Opinión | SALA DE MÁQUINAS
La mancha
Una de las grandes cuestiones de la política española es, sin duda, la corrupción. Poco a poco su veneno ha ido pudriendo la raíz moral de una sociedad que se va acostumbrando al hecho de que sus dirigentes roben con cierta asiduidad y frecuencia, sin que casi ninguno de ellos acabe penando.
Ha sucedido antes y sigue sucediendo en muchos países hermanos de Centro y Sudamérica, donde la corrupción es determinante en cuestiones de estado, y donde ha terminado por devorar la raíz ética de su civilización, convirtiéndose en una pauta sistémica, a todos los niveles, desde el presidente hasta el último peón, inclinados a la corrupción por el dinero como hacia un vacío al que irresistiblemente dejarse caer.

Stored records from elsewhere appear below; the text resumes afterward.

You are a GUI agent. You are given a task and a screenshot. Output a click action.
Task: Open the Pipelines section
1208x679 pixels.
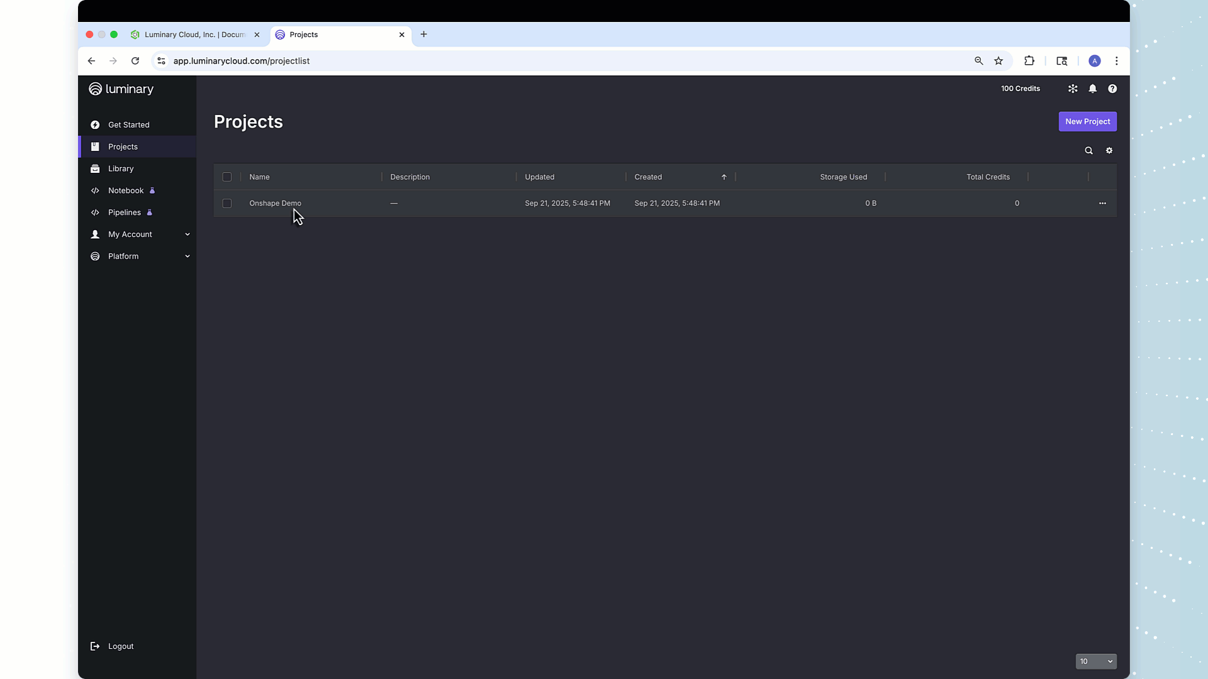point(125,213)
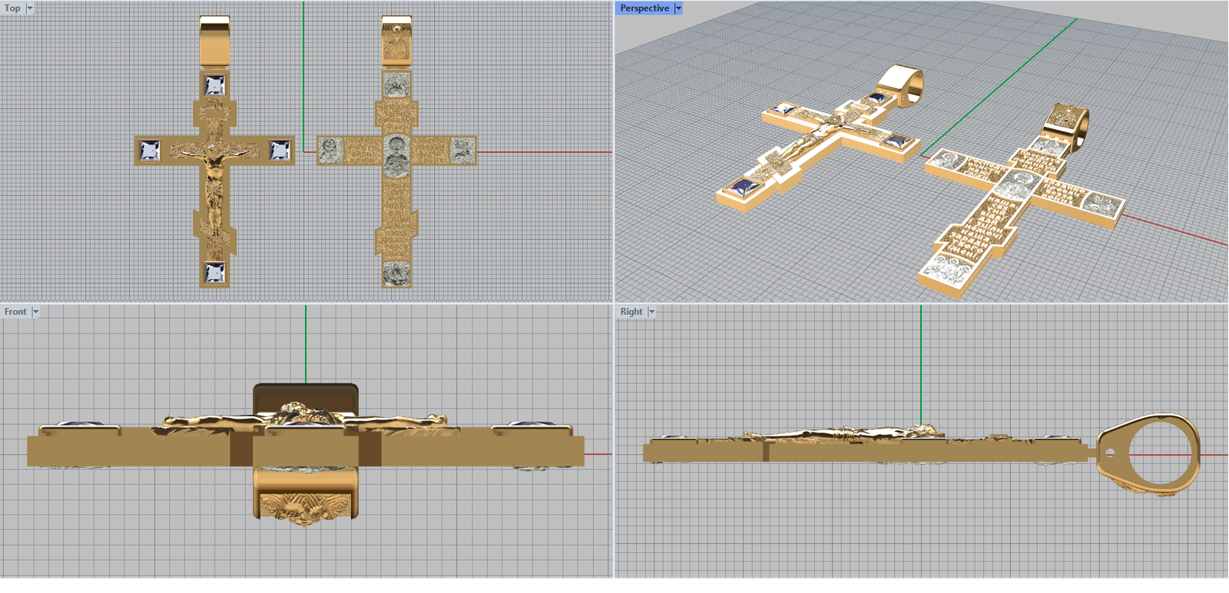Click the Perspective viewport title label
1229x593 pixels.
(644, 8)
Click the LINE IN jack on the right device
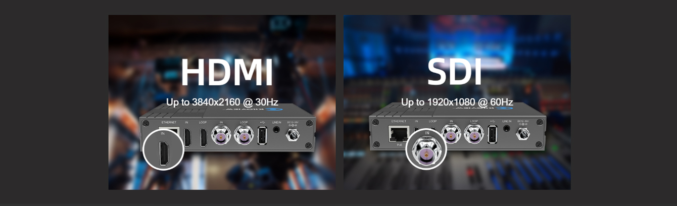 [507, 129]
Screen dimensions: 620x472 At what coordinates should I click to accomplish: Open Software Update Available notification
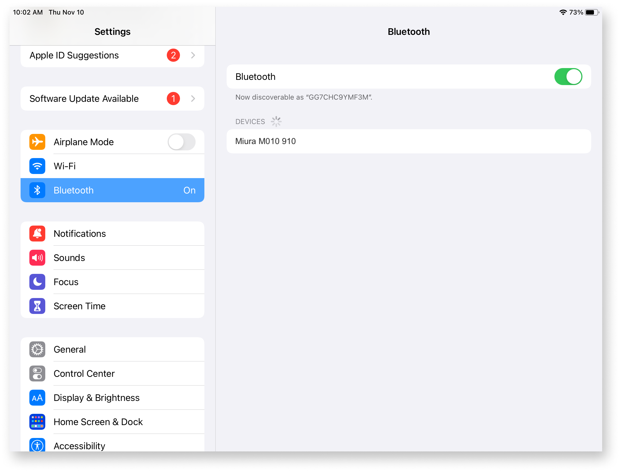point(112,98)
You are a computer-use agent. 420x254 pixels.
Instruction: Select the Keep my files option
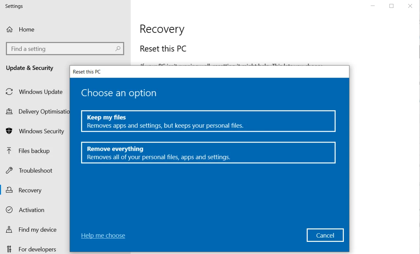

En nuestro país, la corrupción ha hecho derribar varios gobiernos. Los últimos de Felipe González, de José María Aznar y de Mariano Rajoy cayeron por el latrocinio de sus gerentes, ministros o personal de confianza. Ninguno de los tres supo o quiso atajar esa horrenda tendencia que tanto daño reputacional les hacía, pero que, al mismo tiempo, nutría las arcas de sus partidos con recursos para pagar las «empresas», las facturas de las sedes, las secretarías, las campañas... Condicionados por la falta de ingresos y por el hecho probado de que las cuotas de los militantes no pueden cubrir los gastos, las presidencias, los comités y secretariados generales de los grandes partidos han hecho una y otra vez la vista gorda a determinadas operaciones irregulares y enriquecimientos ilícitos, con la tácita excusa de beneficiar al resto de los honrados militantes de sus siglas. Por muy humana que esta actitud pueda parecer no deja de ser errónea y seguramente delictiva.
La aritmética parlamentaria, a base de mociones, la opinión pública o, sobre todo, las urnas, han venido combatiendo a su manera la corrupción, pero ésta, como un topo en el jardín de la democracia, sigue cavando sus túneles y debilitando el piso donde se asienta la casa de todos. Ayer fue el PP el que mostraba a la vista la escoria de su construcción; hoy es el Partido Socialista el que trata de enjalbegar paredes corroídas por el óxido del vil metal.
Y mucho cuidado porque esa mancha, si no se va pronto, acabará extendiéndose por todo el cuerpo electoral y reclamando, como vacuna, la oposición.